You are a flat green place
with wind.
Today is May Day
Mayday means maypoles, sensuality, flowers
workers dancing, worker power blooming 
but it’s cold.

But under your monoculture grass, under the fake turf,
you are alive 
because bacteria can sleep for 100,000 years.

Your diversity is alive under your plastic blanket
it’s alive under the expensive petroleum fertilizer 
that passed through the Gulf of Hormuz 
and washes into Four Mile Creek and makes algae blooms
it’s alive under the pesticides that kill the weeds. 

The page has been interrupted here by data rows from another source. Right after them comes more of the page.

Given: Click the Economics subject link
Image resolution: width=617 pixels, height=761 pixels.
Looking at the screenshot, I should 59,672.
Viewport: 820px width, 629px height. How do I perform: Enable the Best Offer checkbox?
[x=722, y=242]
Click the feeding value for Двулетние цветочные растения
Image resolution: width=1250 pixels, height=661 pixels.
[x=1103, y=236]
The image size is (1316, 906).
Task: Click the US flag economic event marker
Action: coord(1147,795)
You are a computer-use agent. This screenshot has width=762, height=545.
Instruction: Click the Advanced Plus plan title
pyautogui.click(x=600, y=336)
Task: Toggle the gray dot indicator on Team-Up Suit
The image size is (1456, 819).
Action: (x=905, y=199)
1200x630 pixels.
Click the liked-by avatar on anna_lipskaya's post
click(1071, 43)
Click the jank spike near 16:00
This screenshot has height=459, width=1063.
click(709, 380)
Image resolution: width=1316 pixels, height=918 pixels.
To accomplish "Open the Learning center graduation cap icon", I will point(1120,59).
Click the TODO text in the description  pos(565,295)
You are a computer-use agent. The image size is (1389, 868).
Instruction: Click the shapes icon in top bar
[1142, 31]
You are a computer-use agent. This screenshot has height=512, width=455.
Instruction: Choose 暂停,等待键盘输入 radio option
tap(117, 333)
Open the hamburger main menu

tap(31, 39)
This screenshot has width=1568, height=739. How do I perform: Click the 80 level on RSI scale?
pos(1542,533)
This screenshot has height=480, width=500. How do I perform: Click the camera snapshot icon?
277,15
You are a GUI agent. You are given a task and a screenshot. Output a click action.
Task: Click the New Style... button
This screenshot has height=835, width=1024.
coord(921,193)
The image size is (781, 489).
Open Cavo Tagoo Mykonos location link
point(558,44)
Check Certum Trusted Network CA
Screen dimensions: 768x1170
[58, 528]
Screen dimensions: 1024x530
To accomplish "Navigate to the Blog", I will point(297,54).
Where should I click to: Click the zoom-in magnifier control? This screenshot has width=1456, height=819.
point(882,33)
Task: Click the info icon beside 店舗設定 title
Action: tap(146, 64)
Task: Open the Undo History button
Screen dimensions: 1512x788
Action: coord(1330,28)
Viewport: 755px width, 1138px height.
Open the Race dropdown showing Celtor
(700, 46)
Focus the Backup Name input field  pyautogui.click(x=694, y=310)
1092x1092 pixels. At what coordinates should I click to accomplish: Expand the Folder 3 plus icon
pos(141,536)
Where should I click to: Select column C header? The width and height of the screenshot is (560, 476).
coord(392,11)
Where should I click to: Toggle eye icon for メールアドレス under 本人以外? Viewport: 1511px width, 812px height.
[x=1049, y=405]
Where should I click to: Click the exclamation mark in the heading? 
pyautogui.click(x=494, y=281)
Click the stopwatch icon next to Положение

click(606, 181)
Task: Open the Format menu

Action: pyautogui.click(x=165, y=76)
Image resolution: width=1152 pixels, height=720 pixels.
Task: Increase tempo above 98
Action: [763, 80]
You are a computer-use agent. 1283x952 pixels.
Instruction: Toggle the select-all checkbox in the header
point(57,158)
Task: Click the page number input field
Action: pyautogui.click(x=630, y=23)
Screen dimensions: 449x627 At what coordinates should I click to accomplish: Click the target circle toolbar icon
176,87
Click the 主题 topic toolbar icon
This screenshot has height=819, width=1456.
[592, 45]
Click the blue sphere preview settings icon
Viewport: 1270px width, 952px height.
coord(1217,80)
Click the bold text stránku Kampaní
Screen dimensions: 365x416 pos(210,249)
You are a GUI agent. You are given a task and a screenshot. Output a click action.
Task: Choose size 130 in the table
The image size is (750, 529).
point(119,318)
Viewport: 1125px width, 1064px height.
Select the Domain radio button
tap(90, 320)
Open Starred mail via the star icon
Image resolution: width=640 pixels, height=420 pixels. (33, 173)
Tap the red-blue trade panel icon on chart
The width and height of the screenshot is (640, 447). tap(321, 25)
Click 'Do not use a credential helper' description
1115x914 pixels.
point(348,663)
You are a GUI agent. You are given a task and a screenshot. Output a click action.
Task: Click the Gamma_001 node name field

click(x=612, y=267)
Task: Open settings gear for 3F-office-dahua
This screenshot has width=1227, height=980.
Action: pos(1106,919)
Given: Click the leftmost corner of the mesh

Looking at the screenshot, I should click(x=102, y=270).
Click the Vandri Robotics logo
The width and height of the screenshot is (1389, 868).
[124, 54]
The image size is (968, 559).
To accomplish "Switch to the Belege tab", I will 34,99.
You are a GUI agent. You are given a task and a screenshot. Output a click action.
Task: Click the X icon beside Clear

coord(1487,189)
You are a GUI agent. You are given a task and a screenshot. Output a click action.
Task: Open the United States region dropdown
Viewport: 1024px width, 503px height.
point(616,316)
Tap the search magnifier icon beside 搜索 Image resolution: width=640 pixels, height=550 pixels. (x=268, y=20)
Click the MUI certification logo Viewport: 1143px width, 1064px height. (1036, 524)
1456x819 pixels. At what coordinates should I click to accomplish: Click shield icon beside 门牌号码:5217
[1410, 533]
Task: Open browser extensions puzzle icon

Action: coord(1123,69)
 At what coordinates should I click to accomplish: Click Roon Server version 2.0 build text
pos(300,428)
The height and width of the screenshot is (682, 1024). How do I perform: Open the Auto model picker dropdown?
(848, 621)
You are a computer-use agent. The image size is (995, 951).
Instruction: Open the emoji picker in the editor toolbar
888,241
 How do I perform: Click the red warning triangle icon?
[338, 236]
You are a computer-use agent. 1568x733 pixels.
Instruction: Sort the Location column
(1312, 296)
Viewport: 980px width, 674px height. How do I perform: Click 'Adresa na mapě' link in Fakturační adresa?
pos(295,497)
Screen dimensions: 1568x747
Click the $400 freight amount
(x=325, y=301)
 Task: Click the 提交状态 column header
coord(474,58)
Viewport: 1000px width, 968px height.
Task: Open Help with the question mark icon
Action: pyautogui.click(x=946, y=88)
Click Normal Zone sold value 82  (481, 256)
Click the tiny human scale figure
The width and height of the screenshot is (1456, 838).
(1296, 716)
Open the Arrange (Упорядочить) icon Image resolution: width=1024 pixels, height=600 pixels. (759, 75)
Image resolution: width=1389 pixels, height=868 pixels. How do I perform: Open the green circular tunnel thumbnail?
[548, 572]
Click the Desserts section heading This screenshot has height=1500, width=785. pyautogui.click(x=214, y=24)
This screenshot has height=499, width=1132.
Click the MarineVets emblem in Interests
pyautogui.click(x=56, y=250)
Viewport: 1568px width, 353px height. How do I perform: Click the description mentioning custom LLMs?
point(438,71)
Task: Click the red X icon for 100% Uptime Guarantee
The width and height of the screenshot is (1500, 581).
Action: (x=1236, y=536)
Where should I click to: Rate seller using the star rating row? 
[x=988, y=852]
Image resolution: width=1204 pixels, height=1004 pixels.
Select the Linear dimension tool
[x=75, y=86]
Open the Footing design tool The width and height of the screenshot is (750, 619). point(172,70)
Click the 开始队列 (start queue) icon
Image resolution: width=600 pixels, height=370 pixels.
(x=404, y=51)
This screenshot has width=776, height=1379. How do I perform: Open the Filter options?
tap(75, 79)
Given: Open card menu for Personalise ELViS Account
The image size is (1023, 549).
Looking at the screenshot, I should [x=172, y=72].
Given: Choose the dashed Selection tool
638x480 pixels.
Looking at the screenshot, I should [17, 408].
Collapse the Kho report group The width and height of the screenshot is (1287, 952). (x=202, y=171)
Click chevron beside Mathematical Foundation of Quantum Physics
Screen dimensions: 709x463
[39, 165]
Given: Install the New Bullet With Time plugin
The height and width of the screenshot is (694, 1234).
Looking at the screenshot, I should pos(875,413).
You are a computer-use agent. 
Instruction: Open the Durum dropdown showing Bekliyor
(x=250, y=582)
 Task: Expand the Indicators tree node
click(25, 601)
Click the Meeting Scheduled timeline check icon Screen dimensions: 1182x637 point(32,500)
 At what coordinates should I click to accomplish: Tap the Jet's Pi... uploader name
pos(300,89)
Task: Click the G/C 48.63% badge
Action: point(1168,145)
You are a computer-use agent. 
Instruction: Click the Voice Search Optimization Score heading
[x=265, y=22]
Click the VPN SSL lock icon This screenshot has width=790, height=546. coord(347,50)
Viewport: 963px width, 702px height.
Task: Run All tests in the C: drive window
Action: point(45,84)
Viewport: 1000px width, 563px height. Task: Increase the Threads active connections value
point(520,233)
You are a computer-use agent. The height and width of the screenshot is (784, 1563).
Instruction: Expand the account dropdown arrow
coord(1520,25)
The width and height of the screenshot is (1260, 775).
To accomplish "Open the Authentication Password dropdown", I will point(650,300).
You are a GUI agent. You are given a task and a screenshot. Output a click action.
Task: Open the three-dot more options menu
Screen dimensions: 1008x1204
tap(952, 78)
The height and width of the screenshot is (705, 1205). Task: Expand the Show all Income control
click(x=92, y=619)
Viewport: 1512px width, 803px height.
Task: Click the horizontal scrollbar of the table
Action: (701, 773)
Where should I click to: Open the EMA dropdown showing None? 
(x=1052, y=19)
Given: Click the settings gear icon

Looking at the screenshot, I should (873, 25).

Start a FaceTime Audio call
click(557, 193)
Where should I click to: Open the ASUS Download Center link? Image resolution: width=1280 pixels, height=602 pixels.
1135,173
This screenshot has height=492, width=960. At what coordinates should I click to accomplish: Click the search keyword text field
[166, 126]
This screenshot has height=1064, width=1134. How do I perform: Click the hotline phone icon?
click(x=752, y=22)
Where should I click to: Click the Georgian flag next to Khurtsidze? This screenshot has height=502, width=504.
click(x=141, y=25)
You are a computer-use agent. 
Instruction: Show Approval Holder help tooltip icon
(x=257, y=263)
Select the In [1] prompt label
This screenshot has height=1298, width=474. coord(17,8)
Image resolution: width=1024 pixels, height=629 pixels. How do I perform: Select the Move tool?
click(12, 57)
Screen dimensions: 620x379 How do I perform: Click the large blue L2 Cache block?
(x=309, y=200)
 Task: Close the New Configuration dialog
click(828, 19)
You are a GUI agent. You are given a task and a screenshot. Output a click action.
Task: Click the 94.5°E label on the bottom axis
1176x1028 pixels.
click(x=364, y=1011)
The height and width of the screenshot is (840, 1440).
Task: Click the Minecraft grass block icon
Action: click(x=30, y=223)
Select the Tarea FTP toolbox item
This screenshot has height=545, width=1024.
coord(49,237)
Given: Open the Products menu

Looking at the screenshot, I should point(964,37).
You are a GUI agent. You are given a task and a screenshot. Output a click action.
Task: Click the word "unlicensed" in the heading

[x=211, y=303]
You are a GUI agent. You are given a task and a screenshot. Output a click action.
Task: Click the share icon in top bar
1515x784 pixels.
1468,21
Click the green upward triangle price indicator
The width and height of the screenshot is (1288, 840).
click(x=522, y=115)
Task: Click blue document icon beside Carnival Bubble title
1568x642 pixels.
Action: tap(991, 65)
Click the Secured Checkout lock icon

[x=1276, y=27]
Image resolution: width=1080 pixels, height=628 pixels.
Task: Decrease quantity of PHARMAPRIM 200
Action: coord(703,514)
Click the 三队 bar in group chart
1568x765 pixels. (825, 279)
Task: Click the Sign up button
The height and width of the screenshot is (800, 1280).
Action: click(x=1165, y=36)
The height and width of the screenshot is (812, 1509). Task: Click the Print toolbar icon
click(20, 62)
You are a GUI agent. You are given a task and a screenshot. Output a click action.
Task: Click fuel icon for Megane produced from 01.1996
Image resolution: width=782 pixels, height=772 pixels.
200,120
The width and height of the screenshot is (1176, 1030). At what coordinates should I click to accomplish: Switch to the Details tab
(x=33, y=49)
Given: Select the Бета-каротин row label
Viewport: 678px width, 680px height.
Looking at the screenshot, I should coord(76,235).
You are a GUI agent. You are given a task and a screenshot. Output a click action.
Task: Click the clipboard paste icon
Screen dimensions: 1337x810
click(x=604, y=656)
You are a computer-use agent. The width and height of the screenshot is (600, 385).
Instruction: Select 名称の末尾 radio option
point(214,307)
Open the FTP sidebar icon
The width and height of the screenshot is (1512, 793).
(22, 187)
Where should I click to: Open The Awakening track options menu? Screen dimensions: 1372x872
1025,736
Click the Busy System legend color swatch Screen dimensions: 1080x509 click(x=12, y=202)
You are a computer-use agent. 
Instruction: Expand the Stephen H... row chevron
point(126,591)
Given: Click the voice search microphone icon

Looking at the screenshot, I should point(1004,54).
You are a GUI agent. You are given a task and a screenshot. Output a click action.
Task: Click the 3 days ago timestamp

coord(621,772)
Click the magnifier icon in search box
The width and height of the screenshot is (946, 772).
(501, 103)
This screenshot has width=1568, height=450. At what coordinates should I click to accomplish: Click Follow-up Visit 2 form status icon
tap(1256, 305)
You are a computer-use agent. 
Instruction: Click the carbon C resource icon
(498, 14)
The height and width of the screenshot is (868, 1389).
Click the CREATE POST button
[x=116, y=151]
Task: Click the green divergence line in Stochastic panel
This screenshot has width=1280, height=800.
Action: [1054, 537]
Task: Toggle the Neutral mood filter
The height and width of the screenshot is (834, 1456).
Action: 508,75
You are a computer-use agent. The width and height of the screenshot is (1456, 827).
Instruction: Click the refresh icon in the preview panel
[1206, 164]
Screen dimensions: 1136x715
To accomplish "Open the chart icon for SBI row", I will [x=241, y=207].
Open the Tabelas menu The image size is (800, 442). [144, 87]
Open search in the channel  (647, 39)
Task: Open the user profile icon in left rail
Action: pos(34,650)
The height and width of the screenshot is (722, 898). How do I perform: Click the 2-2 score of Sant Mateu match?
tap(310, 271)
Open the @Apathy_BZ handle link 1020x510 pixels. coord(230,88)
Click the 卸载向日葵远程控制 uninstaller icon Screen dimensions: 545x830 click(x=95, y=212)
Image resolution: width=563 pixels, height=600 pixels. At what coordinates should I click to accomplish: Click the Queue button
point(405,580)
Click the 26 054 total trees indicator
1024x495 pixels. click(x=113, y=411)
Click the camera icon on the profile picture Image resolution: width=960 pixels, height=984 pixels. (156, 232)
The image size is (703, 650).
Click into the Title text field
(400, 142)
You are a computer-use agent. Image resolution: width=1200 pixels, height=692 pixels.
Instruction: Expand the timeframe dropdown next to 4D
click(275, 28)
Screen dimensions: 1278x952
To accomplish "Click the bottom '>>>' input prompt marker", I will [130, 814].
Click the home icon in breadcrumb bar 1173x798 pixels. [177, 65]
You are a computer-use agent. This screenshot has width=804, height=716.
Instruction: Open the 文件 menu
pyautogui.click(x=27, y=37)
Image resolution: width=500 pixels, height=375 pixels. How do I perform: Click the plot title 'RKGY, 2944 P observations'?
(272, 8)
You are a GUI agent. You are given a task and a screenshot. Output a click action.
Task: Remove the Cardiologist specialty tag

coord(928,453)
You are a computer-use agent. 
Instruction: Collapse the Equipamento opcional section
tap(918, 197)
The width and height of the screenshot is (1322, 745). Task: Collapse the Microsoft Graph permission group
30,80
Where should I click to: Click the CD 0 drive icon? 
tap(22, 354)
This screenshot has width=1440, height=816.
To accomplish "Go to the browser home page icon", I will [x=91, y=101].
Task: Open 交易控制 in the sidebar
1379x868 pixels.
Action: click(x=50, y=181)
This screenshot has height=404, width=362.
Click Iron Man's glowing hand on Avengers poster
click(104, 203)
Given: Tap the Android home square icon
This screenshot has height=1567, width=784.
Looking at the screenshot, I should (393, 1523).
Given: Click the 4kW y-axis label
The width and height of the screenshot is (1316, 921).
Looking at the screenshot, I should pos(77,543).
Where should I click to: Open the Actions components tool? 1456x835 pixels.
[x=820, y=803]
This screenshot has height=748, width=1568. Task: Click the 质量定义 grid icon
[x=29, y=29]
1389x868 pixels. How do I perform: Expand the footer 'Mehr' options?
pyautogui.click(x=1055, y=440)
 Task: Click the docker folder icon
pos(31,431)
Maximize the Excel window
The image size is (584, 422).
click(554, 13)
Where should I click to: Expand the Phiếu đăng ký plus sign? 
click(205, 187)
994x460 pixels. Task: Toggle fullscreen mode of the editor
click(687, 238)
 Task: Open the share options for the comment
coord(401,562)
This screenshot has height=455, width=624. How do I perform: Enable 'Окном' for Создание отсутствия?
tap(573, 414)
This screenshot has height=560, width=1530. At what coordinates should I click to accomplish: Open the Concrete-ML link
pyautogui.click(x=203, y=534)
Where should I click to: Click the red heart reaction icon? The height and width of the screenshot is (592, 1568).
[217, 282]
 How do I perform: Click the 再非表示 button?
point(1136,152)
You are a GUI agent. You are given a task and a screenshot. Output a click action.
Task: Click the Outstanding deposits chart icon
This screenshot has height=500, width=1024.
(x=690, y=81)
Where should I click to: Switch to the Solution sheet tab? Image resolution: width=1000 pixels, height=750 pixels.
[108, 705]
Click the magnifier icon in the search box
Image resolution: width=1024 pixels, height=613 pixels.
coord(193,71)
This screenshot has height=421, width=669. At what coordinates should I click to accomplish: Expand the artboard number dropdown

(A weed is a plant that the people in charge don’t want.)

Cook Field,
three hundred years ago, you were covered with giant sycamores and beeches.
In the eighteenth century, the Ohio Valley was perhaps the most diverse place in the world
with fish called gar six feet long in the creeks, with multiple kinds of mussels,
with Shawnee people and with Miami and Kaskaskia
and Piankeshaw and Wyandot and Potawatomi and Lenape people, 
with French and Spanish people, with African people born free in this country 
or escaped from their enslavers, 
with baby-faced working-class veterans
alive but unpaid and furious
after the colonizer war, 
who were finally compensated with stolen Ohio Valley land. 
They plowed up rich biotic soil
tended for centuries by myaamia women farmers 
who’d bred and planted maize in hundreds of colorful varieties. 

Then came big ag
and with big ag came monoculture, 
biohacked corn and soy    mass deforestation     
land grabs for some                 broadax for others  
petroleum fertilizer for some         pesticide for others     
subsidies and tax cuts for some        sundown laws, redlining, gerrymandering and ICE for others.

Cook Field, you’ve seen how the people in charge 
are helping to turn Miami University into monoculture 
into a flat rich place
where everyone wears the same safe sweatshirts
and dyes their hair the same color

and increasingly
how the people in charge are closing the majors
where you can learn how the world works.
Instead they want you to learn
how to shut up and work 
for a world that doesn’t work for you.

But even before the antidiversity laws, 
before the censorship, before Trump, before SB 1
higher ed was under attack.

The amount of the state budget that goes to higher ed 
is less than half what it was in the 1970s
and guess what 
taxes on the rich are at record low levels too.

This famine is a constructed famine.

The programs that are shutting, it’s not that people don’t want to study those things
what’s happening is, 
the public good that is higher ed is too expensive for almost anybody
because the banks want to make bank off of you.

What’s happening is, the billionaires have already immiserated 
people who work with their hands
— they have exploited them until their towns are dying 
and they can’t sell them any more opioids
so now they have to drive down middle class wages too

and that is what we are experiencing, through AI, 
through the destruction of higher education 
through ensuring that the majors we offer
are all career tracks that serve the bosses 
and do not promote thinking creatively together
blue collar white collar migrant and scholar
about how we could build economic democracy.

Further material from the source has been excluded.